Kopiere einfach alle Dateien des Addons in FO2-Verzeichnis, Exe überschreiben, data-Verzeichnis überschreiben, etc.


----------



## chaos777 (22. Januar 2008)

leider geht das nicht 
pech gehabt,das liegt vieleicht auch daran das es eine PC Games
Version ist
kein plan trozdem danke


----------



## TheMadman (22. Januar 2008)

chaos777 am 22.01.2008 13:07 schrieb:
			
		

> leider geht das nicht
> pech gehabt,das liegt vieleicht auch daran das es eine PC Games
> Version ist
> kein plan trozdem danke




Ich habe auch die PCGames-Version und bei mir funktioniert es. 
Mit dem installierten Blutpatch war es kein Problem, ich habe die Dateien vom Ordner data/english nach german kopiert und die vorhandenen Daten ersetzt.
Aber mich stört dieser Mix aus Deutsch und Englisch, das Spiel kann sich nie entscheiden  Vielleicht werde ich mal versuchen, den Blutpatch wieder zu installieren und dann hoffen, dass es funzt *schauder*


----------



## Goddess (23. Januar 2008)

TheMadman am 22.01.2008 16:01 schrieb:
			
		

> chaos777 am 22.01.2008 13:07 schrieb:
> 
> 
> 
> ...


Ein ähnliches Problem hat es schon bei Fallout Tactics' gegeben.

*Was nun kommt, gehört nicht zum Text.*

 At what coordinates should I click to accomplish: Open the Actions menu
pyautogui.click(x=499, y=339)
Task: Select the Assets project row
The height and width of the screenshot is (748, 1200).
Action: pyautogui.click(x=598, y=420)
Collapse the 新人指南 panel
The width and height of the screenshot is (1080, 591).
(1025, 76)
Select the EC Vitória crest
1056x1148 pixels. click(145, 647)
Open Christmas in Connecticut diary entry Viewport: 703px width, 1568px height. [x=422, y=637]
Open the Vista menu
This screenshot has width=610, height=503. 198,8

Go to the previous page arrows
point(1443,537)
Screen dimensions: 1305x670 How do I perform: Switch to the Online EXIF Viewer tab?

Da war allerdings der offizielle,- und der Sprites Patch an diesem Sprachen-Mix Schuld. Einen Blut-Patch brauchte ich allerdings weder aktuell bei Fallout 2,  noch damals bei Fallout Tactics. Bei beiden Titeln wurde durch das einspielen der offiziellen Patches' der maximale Gewalt-Grad im Menü freigeschalten.


----------



## Iceman (23. Januar 2008)

Goddess am 23.01.2008 12:01 schrieb:
			
		

> Einen Blut-Patch brauchte ich allerdings weder aktuell bei Fallout 2,  noch damals bei Fallout Tactics. Bei beiden Titeln wurde durch das einspielen der offiziellen Patches' der maximale Gewalt-Grad im Menü freigeschalten.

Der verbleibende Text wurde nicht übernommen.